Regardless of the CRM2 extension, the onus is undeniably on embedded-commission advisors to prove their worth, caution their fee-based counterparts.
“I do believe that firms will have to offer more and really start to earn their compensation and maybe that takes them expanding services,” said Rona Birenbaum, a wealth advisor with Caring for Clients and a member of the WP Top 50. “We have to develop to accommodate what we’re seeing in the marketplace.
“Some advisors have to take more of a comprehensive approach to how they help people manage their money.”
The comments echo those of other fee-only advisors, coming the same day the industry saw the deadline for implementation of the second phase of CRM2 extended till the end of the year. The third and final phase, of course, goes ahead as planned on July 15, 2016.

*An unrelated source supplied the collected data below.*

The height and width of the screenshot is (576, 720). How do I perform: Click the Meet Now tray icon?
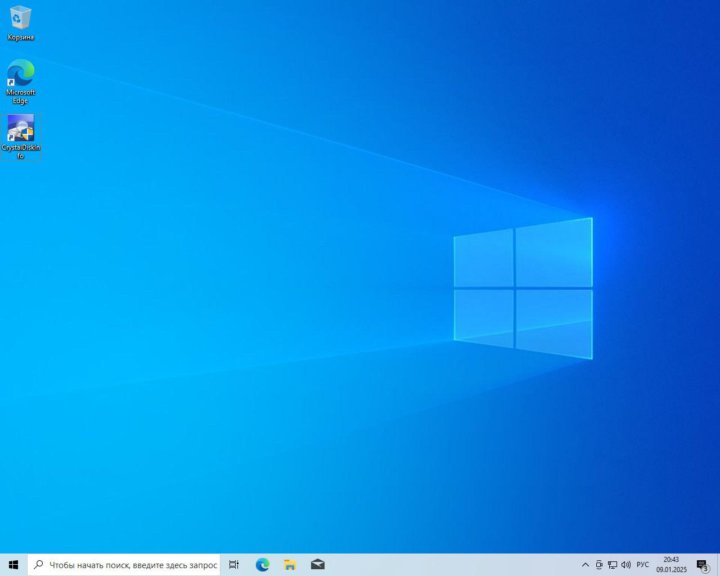click(x=599, y=565)
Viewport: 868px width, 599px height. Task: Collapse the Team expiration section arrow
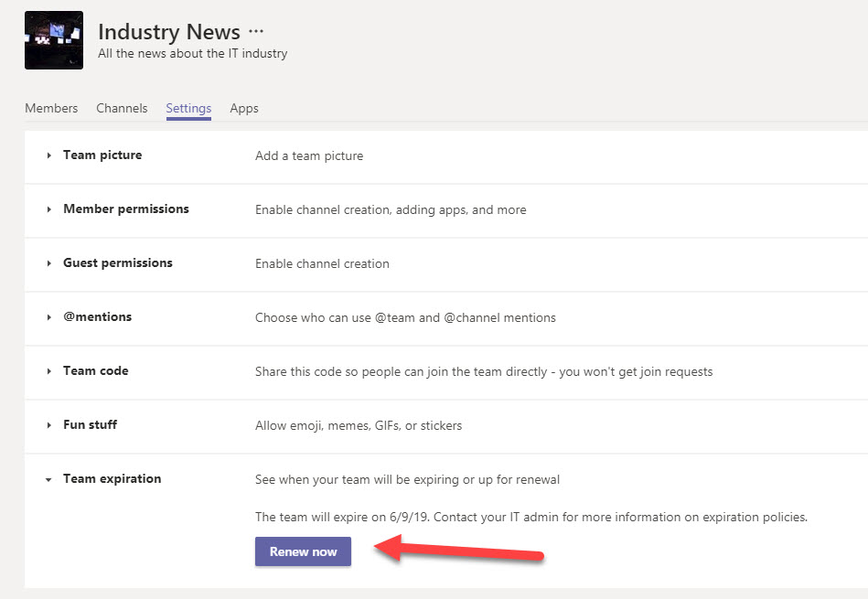click(48, 480)
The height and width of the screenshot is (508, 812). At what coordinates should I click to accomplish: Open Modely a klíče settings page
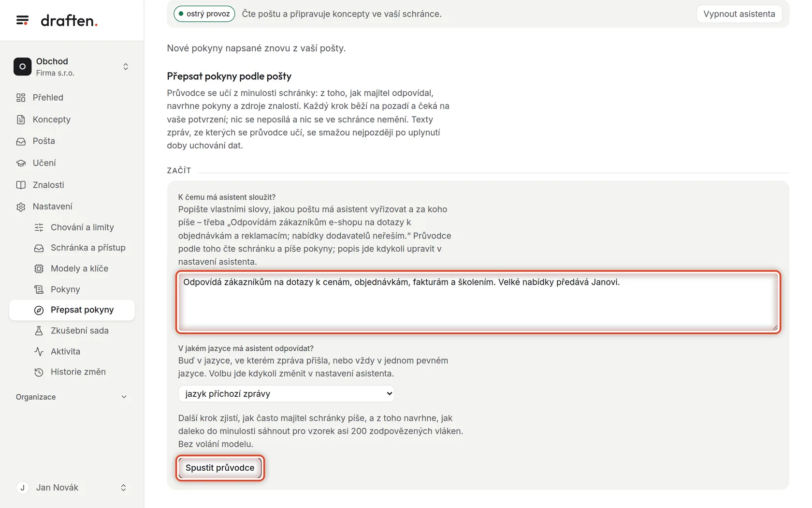coord(79,269)
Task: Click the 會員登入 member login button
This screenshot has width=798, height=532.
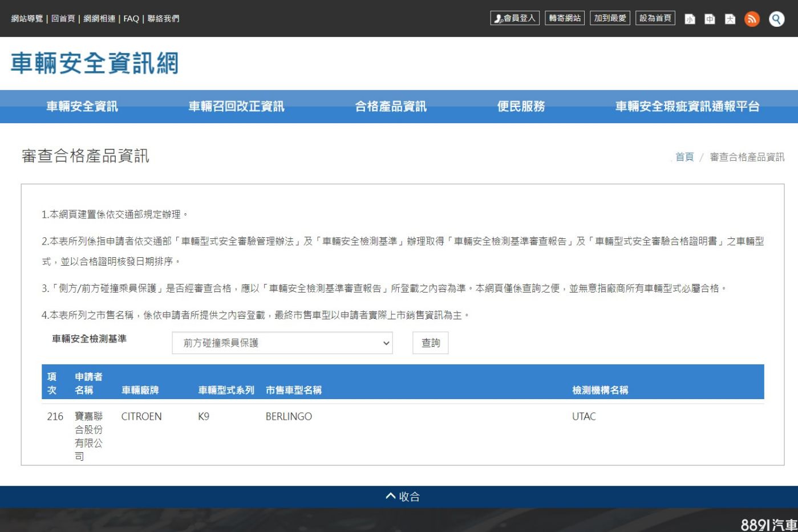Action: tap(515, 18)
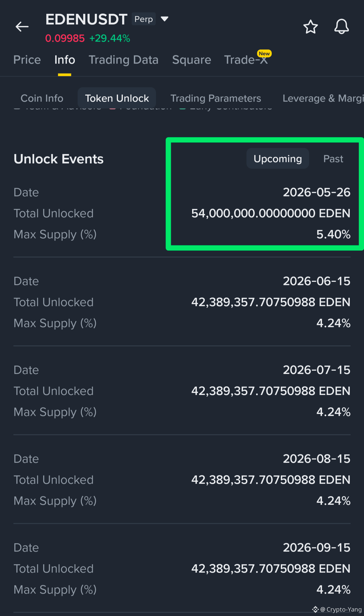
Task: Open price alerts via bell icon
Action: click(x=342, y=27)
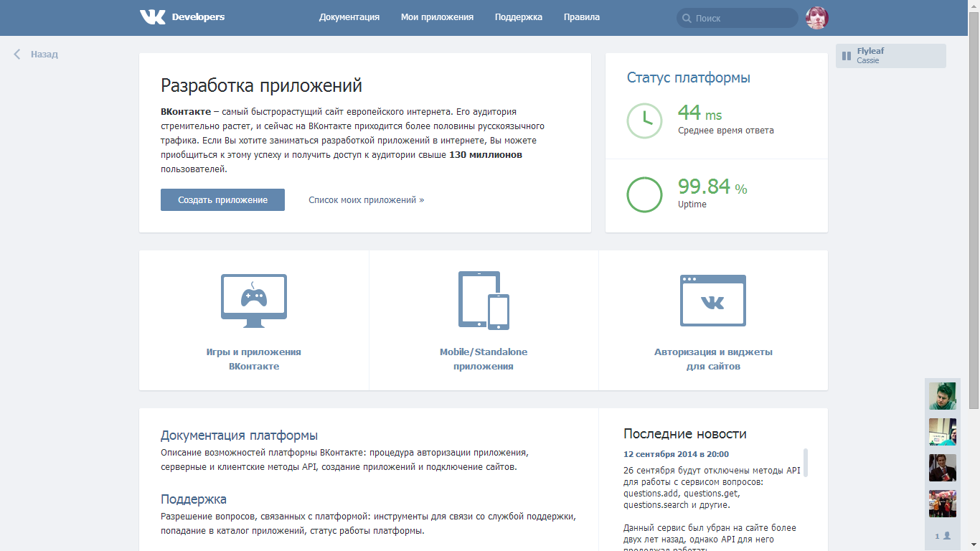Open Список моих приложений link
980x551 pixels.
[366, 200]
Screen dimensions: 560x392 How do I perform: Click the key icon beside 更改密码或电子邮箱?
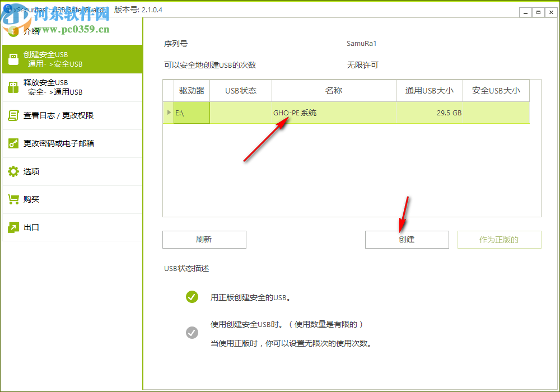[x=12, y=143]
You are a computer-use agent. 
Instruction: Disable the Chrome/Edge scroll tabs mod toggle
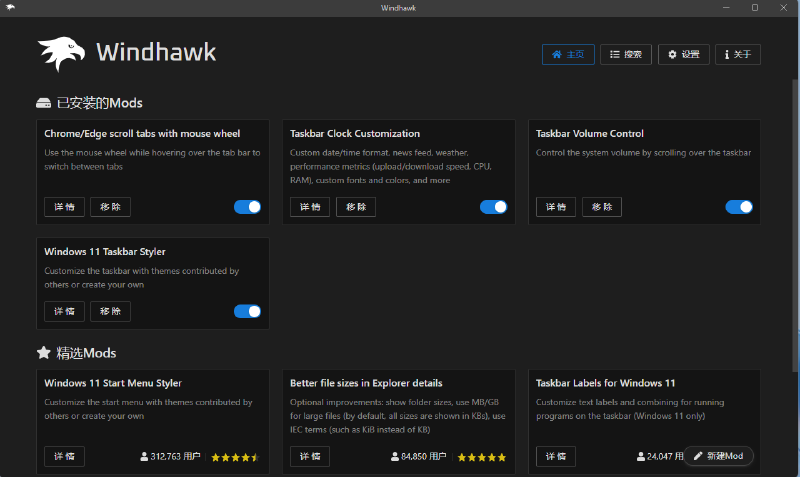point(247,207)
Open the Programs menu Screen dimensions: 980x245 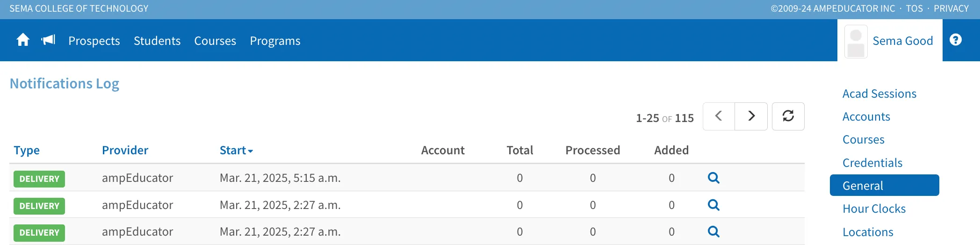click(275, 41)
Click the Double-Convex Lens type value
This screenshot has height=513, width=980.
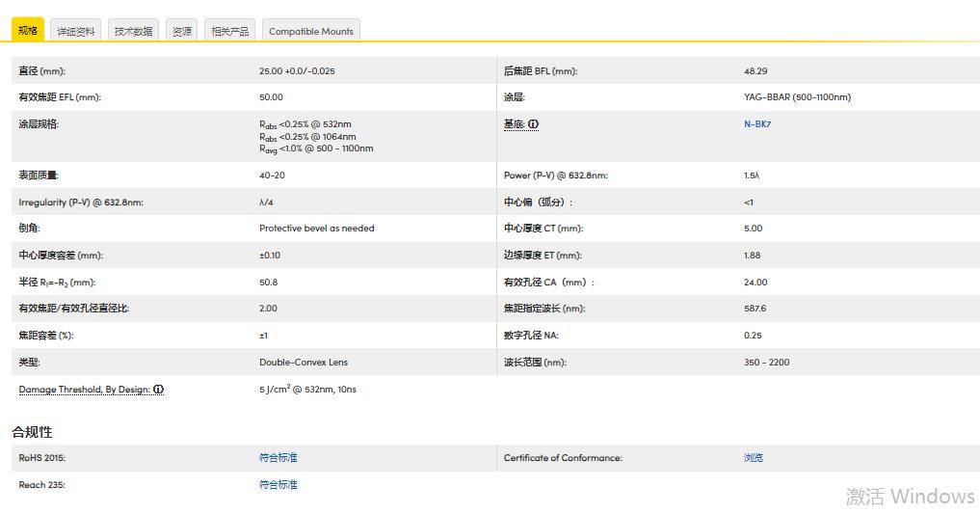pos(304,363)
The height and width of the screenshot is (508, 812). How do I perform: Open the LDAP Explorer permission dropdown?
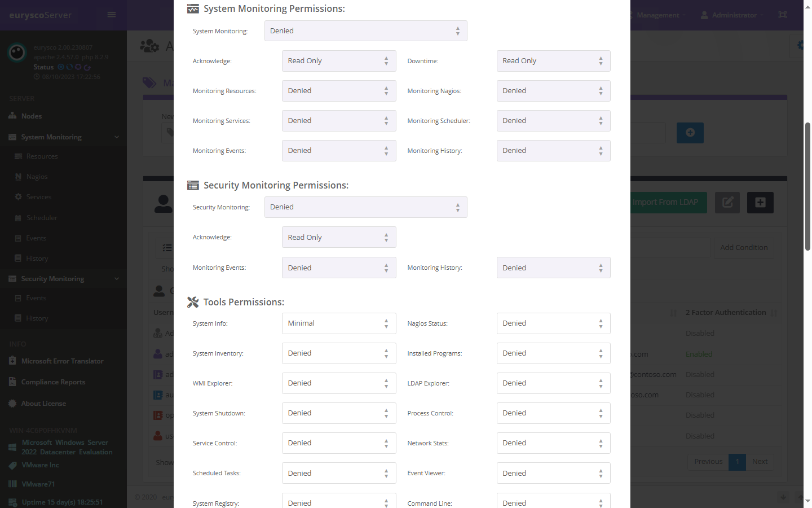pos(553,383)
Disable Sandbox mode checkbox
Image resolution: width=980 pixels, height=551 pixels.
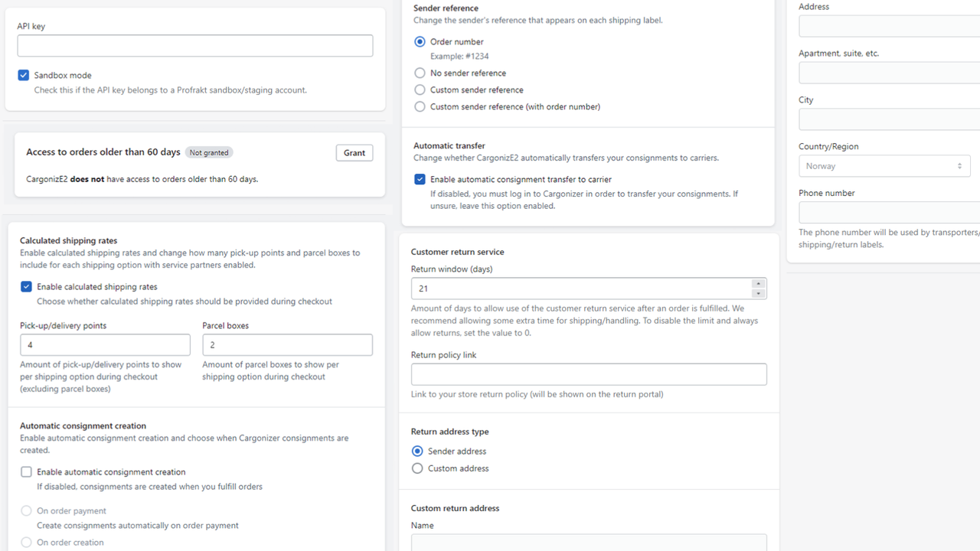(x=23, y=75)
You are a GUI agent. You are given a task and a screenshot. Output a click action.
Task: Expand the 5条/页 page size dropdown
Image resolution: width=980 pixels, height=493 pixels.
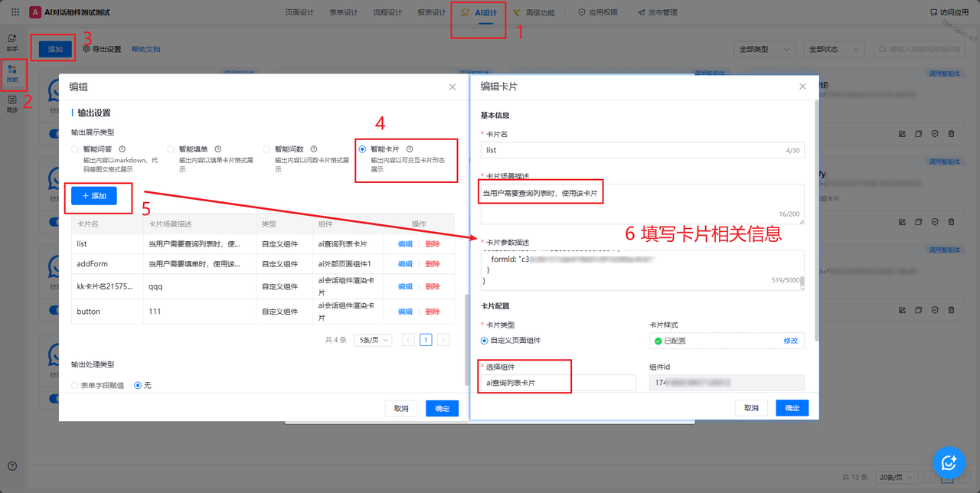(372, 340)
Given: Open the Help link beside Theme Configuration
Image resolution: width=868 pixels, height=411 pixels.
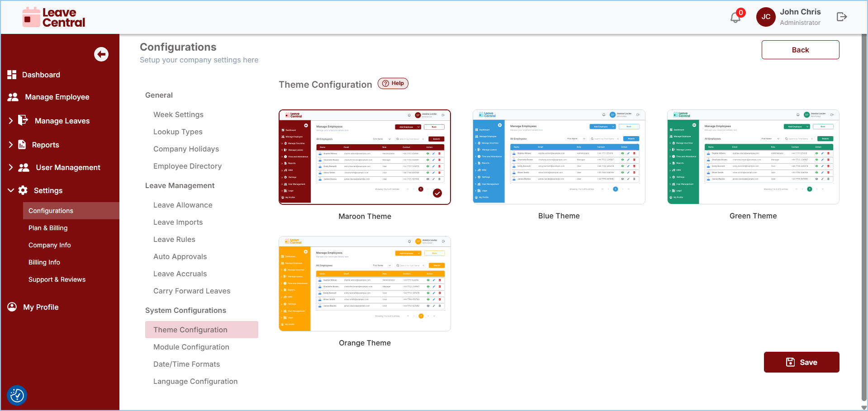Looking at the screenshot, I should point(393,83).
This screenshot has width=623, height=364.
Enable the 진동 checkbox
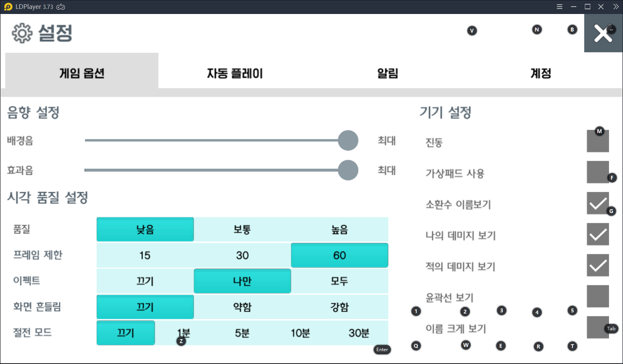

But meeting those disclosure requirements is only part of the challenge for those firms and advisors relying on embedded commissions, say fee-based players, who suggest an overhaul of the traditional model may also be necessary in the CRM2 world of 2017.
With technology strong and a plethora of options out there in the market, advisors will inevitably have to prove their worth more than ever as consumers, clients and investors consider a do-it-yourself approach.
Those challenges come on top of the many associated with CRM2.
The changes announced by the CSA provide more time in 2015, which is much appreciated, says advisors, but the overall time for full-implementation remains the same.